Rispondi a queste domande sul testo fornito:
(a) Quali parole disse la madre al telefono nell'ultima chiamata?
(b) Chi avrebbe dovuto leggere questi versi?
(c) Dove risiede la poesia, secondo l'ultima frase?

**Testo fornito:**
-=-=-

Mia madre voleva fortemente crescere un poeta. Senza una ragione precisa, semplicemente perché il poeta è un grande amico silenzioso che non giudica mai.
Il giorno stesso del suo suicidio mi ha telefonato e le ultime parole che mi ha detto sono state: “Racconta la mia storia per gli altri”.
Io non ho mai amato questi grumi di parole che vengono a galla da dentro di me. Mi sembrano il sintomo evidente delle follie che ho visto, del degrado, della violenza, della paura. Mi fanno sentire diversa e l’essere umano, purtroppo, diffida delle differenze.
Al tempo delle vicende narrate avrei tanto voluto un libro così, che mi dicesse: “un giorno avrai tempo per lavarti, pettinarti, cucinare, per scrivere le tue memorie”. Avrei voluto che gli psichiatri di mia madre leggessero questi versi, per capire davvero in profondità, al di là di qualsiasi diagnosi. Soprattutto, io e mia madre, vorremmo che nel sentirsi dire “PSICOSI BIPOLARE”, più persone possibili ne capissero il dramma. Nel mondo attuale la poesia sta quasi scomparendo e io ne sono felice; perché di qualsiasi cosa sente la mancanza, proprio di quello l’essere umano ha fame e sete. La poesia risiede dove c’è privazione, ma fiducia.

-=-=-

**I dati:**
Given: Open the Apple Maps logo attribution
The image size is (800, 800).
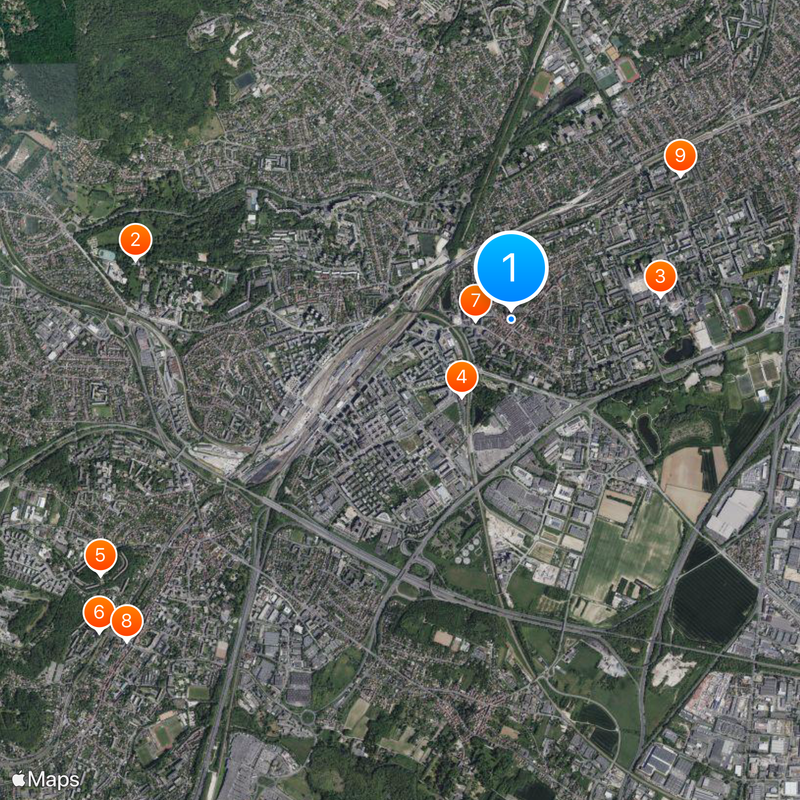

-=-=-

**Soluzione:**
(a) “Racconta la mia storia per gli altri”.
(b) Gli psichiatri della madre.
(c) Dove c'è privazione, ma fiducia.